Life In Death
“Death is not the greatest loss in life. The
greatest loss is what dies inside us while we live.”
-Norman Cousins
Chapter One
My brother and I sat in the
near-bare hospital room and watched my father breathe his last living breaths.
Months before this moment, the doctors had told us all that there was nothing
to stop the cancer now, that there were no more lung snippets to take without
suffocating the man I had grown to respect. Weeks later, he made this hospital
bed permanent, shrinking into it like a deflating blow-up doll. Minutes prior
to his final living breath, my father spoke his last words, which were simply, “It’s
about time.” We sat there now, waiting for the flat line, and the answer to our
long awaited question.
It finally came, and the high-pitched
tone of the machine was deafening. We bowed our heads in respect to this
long-awaited outcome.
Then our father opened his eyes.
“Well?” my brother, Jared, asked
anxiously.
“Well nothing,” said our father as
he looked around the room. “Get me out of this bed and take me home now. If I
have to eat any more Jell-O out of that fairy nurse’s hands I swear he’ll be in
this bed next.” He tried to sit up, but it looked as if all his energy were
going to his protests. “You should’ve seen him when he washed my backside;
spent a whole hour down there, I swear. It’s weird, I tell ya.”
My brother’s shoulders sank. “Dad,”
he started, “tell us what it’s like! What’d you feel?”
“It feels like I crapped my skimmies,”
said Dad. He turned his sunken face toward me. “Casper, can you check down
there and see? Better you than that damn nurse.”
This would turn out to be my first
up-close, personal encounter with death. At the time, I was twelve and my
brother was fourteen. Our aunt had started taking care of us once my father had
become bedridden. She had left us with him so that we could be there for his
final moments with life and so that we could get the answers that we had
eagerly anticipated. Instead, I was stuck reaching behind my dad, checking his
soiled sheets.
“Dad, there’s nothing there that I
can feel or see,” I said. “It’s wet though.”
“Eh, must be piss,” he said,
sounding relieved. “I guess the textbooks were right. Sit my damn bed up.”
Jared pushed the button to lean him up just as the door behind us swung open
and the nurse my father spoke so highly of pushed his way in. “Ah, damn it,” Dad
said. He had hated this place since the day of his admission. “What’s the
point?” he had said. “It’s not like dead is dead anymore anyway.”
“Mr. Carson,” said the nurse as he
turned off the EKG machine, “how was it?” He asked it as if my father had just
eaten at a steakhouse he’d suggested to him earlier.
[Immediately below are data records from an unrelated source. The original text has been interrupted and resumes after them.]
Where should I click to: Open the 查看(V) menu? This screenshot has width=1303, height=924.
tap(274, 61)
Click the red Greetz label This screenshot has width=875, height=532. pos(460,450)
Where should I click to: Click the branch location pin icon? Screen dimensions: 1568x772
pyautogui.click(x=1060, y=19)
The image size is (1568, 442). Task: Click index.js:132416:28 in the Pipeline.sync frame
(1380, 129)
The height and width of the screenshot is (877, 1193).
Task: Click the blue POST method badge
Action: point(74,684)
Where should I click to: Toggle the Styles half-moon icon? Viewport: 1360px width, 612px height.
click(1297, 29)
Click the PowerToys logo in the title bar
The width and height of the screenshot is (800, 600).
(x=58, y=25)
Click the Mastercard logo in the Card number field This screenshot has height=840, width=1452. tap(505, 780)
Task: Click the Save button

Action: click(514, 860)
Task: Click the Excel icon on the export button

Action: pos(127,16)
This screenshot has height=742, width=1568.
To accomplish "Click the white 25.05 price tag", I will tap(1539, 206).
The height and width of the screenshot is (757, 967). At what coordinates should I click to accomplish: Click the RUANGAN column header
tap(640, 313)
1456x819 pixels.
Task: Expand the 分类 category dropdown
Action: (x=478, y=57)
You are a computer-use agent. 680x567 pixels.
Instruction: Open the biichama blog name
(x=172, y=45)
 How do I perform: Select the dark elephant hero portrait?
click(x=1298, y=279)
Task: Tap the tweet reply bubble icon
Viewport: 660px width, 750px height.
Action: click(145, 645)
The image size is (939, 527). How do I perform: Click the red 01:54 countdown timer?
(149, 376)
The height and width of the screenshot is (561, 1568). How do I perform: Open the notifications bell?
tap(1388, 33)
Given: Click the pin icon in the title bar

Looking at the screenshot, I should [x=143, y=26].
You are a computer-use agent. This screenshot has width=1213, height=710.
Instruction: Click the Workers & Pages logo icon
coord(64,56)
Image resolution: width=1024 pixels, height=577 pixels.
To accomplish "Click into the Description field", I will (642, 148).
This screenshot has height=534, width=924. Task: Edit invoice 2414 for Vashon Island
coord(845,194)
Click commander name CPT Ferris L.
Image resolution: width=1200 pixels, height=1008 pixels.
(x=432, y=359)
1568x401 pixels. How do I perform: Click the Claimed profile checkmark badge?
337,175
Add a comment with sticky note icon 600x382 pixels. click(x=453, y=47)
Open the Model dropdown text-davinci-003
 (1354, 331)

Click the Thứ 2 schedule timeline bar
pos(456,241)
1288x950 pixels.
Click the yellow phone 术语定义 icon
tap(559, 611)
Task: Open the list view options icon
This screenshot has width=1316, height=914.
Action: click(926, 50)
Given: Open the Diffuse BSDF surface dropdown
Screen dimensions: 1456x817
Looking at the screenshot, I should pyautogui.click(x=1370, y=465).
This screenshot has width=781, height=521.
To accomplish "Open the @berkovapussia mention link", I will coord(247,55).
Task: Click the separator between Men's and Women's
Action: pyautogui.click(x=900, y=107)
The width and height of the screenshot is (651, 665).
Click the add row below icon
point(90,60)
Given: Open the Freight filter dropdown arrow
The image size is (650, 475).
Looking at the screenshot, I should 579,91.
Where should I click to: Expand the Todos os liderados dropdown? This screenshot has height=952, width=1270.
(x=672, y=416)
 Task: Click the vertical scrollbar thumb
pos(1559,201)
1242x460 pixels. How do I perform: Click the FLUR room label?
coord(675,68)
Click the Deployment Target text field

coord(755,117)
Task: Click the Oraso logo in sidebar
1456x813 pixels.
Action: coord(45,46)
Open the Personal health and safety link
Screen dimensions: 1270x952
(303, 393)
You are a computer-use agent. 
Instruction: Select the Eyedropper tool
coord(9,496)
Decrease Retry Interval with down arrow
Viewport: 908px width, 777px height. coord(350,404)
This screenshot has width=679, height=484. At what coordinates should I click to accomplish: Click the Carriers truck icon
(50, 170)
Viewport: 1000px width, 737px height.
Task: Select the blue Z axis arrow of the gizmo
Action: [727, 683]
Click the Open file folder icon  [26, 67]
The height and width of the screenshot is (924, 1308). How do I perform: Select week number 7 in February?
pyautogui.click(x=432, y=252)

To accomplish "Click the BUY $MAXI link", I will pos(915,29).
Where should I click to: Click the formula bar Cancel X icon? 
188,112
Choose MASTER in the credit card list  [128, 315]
“Well, it wasn’t all blowjobs and
butterflies, if that’s what you’re asking,” Dad said. “I’m sure you know enough
about those.”
The
nurse, Jimmy, laughed and placed his hand on my father’s shoulder. “You’re
lucky I like you Mr. Carson,” he said. “Only you would be able to guess my two
favorite things in life, but just so you know, you’re also included on that
list.”
“Ah,
shit, Jimmy,” my father said, and placed his hand over the nurse’s, “it hurt
till the end. I don’t wish this on no one.”
“Well,”
said Jimmy, releasing his hand and turning to us, “it’s over, and I’m sure your
boys are wondering what it was like, aren’t you boys?”
“Sure
are,” we said in unison.
My
father looked down, sobering his thoughts like he usually did before his words
became serious. “I know you two have been waiting for an answer since this
whole mess started,” he said, “but I’m afraid you’ll have to find it all out
for yourselves, and God willing, that won’t be until you’re too old to care.”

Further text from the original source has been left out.